It takes a lot to make an English teacher to commit to the written word as being "perfect." Out of tens of thousands of essays I've graded in my career, I think I have given three perfect scores, possibly four. It's not because I'm so incredibly picky; it's just that there is almost always a way to improve a piece of writing. That is, if you aren't F. Scott Fitzgerald, Harper Lee, or Charlotte Bronte. There are three books that I have read almost every year for the last twenty years, even though I've only taught one of those more than a handful of times. They are my favorites, the standards by which I judge all books.
Jane Eyre is the only book of my favorites that I have never taught in any class. I don't know that I could encompass all of it, especially since I have no good touch with British lit, or even whether I could make it relevant for today's student. But what a multi-faceted jewel it is! There are such distinctly different sections, each with its own light to give off. Jane's childhood as an orphan raised by a cruel aunt-by-marriage is an exercise in humility and injustice. It would take a harder heart than mine to be unmoved by this little girl starving for love and finding only indifference; when Jane is locked up in a "haunted" bedroom and faints from terror, I feel every thrilling agony of her pain. When she is sent to a harsh but ultimately blessed education in a private school, I recognize the joy of discovering that there were others in the world like me. When she falls in love with the sophisticated but untamed Mr. Rochester---ahh, every girl knows that feeling. Her grief at coming close to happiness with him, only to have it snatched away by his secret (locked away under her very nose), is the same as any girl's grief at losing a great love. And each time I read it, when they are restored to one another by fate, I see the hope that all will be fine for each plain, lonely, lost girl who ever longed for just one great, true love. When Jane says, "Reader, I married him...," well, if you've been reading my blogs from the start, you may recognize that form of address. I have to confess that I copied Bronte every time I spoke to you, dear readers, directly. Forgive me the plagiarism and read the book if you have never taken the time. You'll be charmed as I am, each time.
There is one book that can instantly transport me back to my earliest childhood in Skedee, population not-very-darn-many, in the late 60's. No, To Kill a Mockingbird isn't set in that time---it's a good 30 years earlier---but in small-town Oklahoma, things run a few decades behind the times. The story of Scout was so familiar to me that I wrote a major personal reflective essay titled Me 'n' Scout for my Southern Women Writers course when I was completing my Master's degree. I have even refused to watch the film of the book because I can't stand the thought of changing the vision of it I have in my head: our own little white house, the older house across the street (gone now for decades), the neighbors with the terrifying shaggy black-and-white dog that used to chase me, our church, the ragged sidewalk, my beloved babysitter Theda Rae down the street.....so many pictures mixed up in my mind that it's sometimes hard to recall what happened in the book and what happened in my life. Sometimes, I almost convince myself that I lived next door to Boo Radley instead of Mr. and Mrs. Hayes, or that the rabid dog, Tim, was McMillan's crazy dog chasing me on my little red bicycle. I know it's a trick of my mind because I've read the book so many times, but I can almost feel like I'm revisiting my childhood by reading Mockingbird again---not a bad way to time travel.
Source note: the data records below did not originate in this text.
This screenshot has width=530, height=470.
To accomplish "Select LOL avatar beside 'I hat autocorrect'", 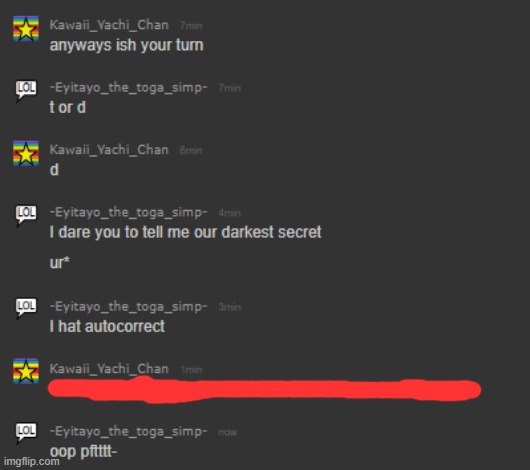I will pyautogui.click(x=26, y=308).
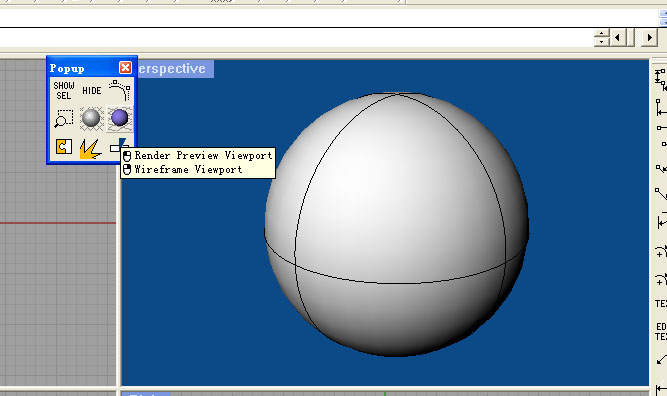Toggle the purple rendered sphere mode

(x=120, y=118)
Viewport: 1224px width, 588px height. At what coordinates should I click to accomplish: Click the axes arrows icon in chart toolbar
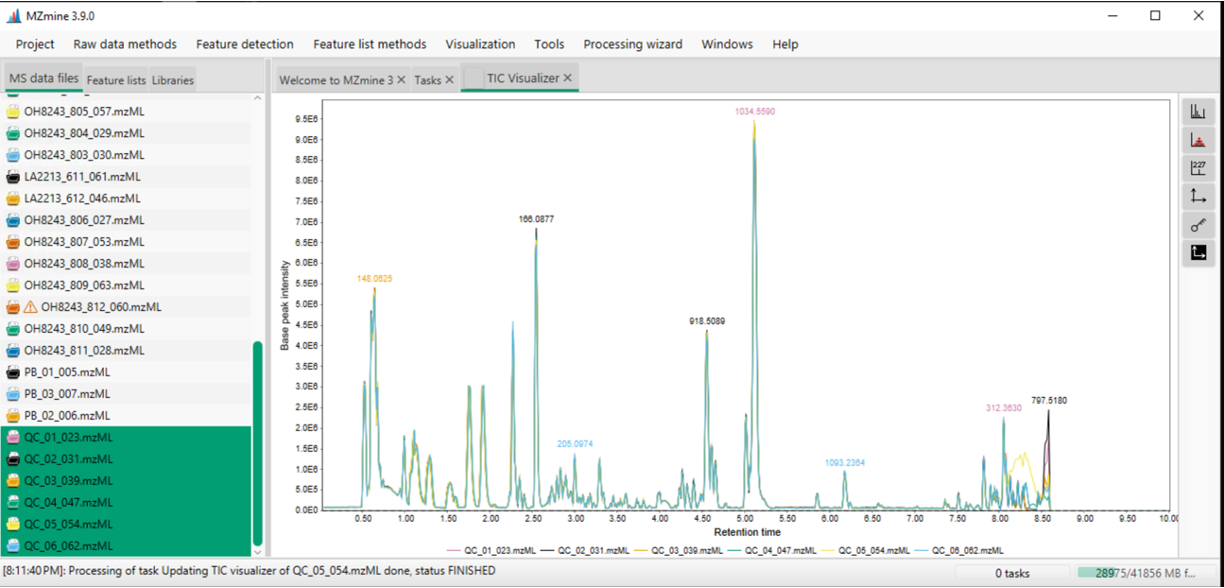[x=1198, y=196]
But by far, because I teach it and my students come to love it, The Great Gatsby has the greatest hold on me. It has something for every part of my spirit: the pragmatist loves the historical setting; the romantic, the idea of an all-consuming love captured in vivid, poetic language; the realist, the totally believable but cruel fates of those who are powerless, crushed by love and lovers. It's the lyricism of the written word Fitzgerald paints his world with that has my heart, but Francis Ford Coppola's film is so beautifully executed and so faithful to the text that I have no problem sharing the book with my students that way---and they never fail to see the ironic beauty of the story, captured in such gorgeous detail on film. I still read it when I have them watch it, and I see something new every time, though I've read it dozens of times now. I have the latest movie version on DVD, but I haven't brought myself to watch it yet, fearing how it might corrupt my beloved Gatsby, the character, and Gatsby, the man.
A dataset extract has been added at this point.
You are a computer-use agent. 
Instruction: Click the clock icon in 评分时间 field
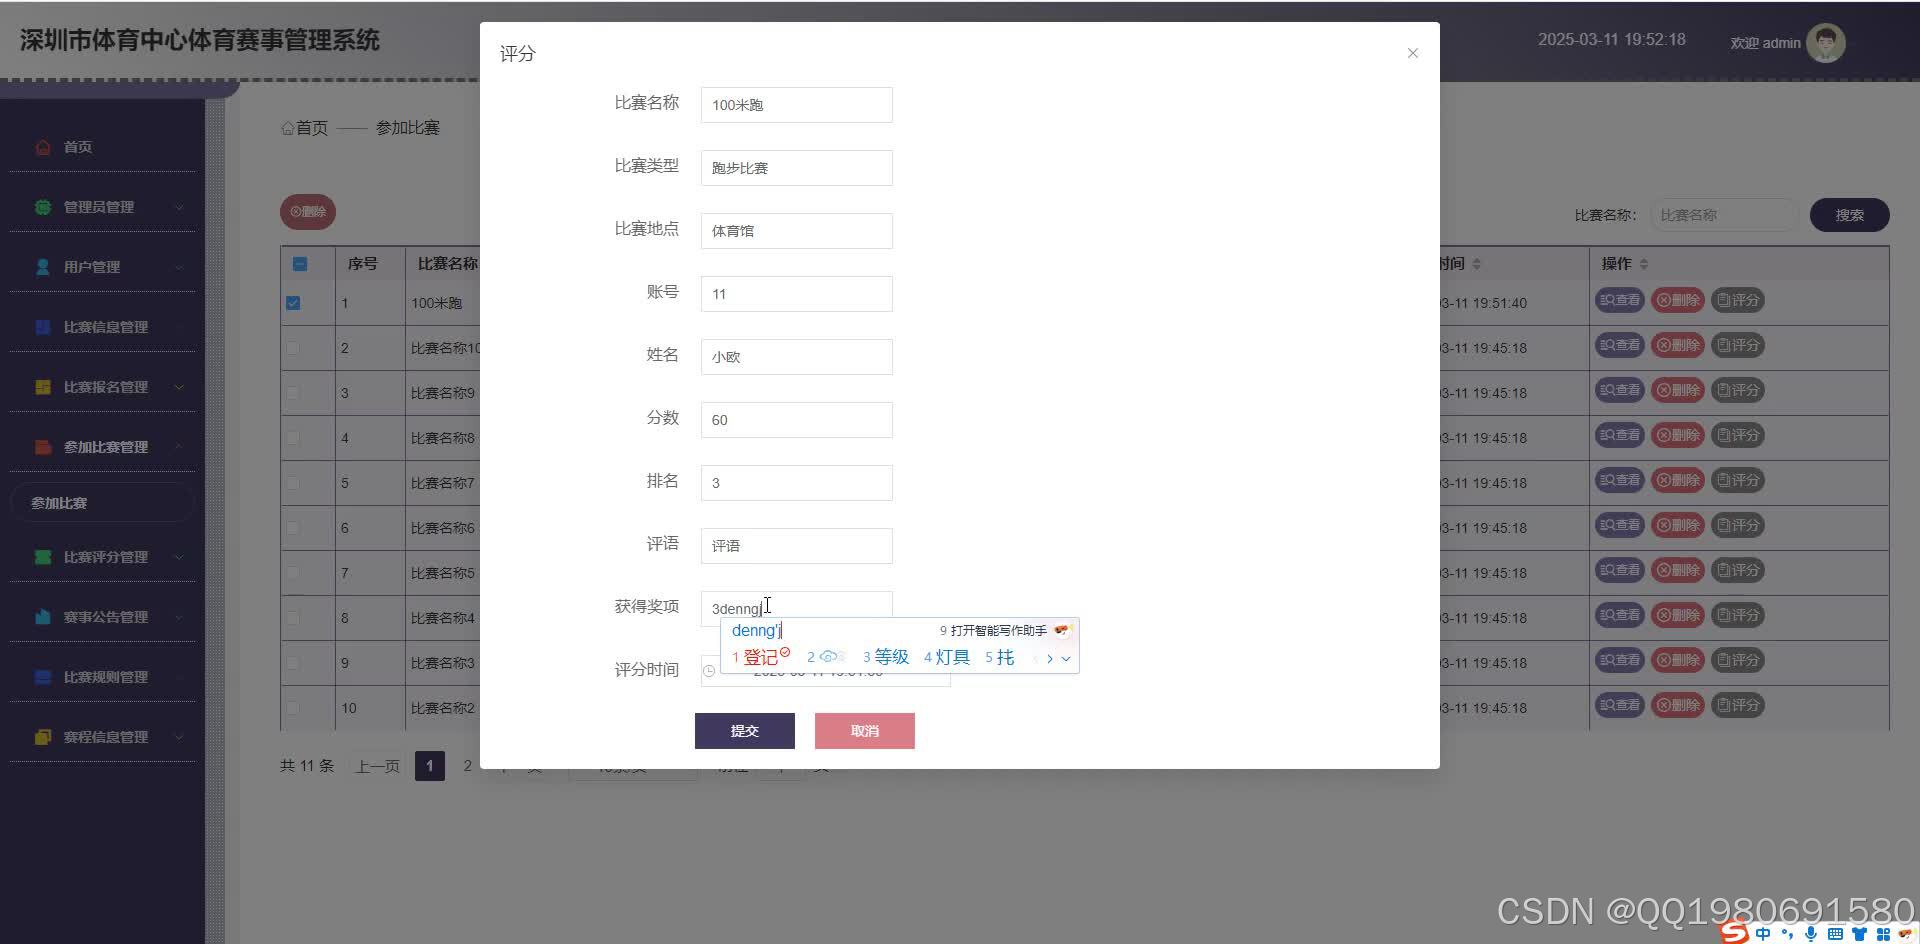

No, these aren't the only books that I have an enduring love for. I could probably never convey the meaning that books have had in my life; it's the ONE area where I agree with the old (awful) platitude that "those who can't, teach," because I could never come within a thousand miles of writing anything as glorious as some single sentences from these greats. But I CAN teach and share the greats and pray that one day, someone with an equal craft might pass through my class on the way to writing a fourth great book to capture my undying affection.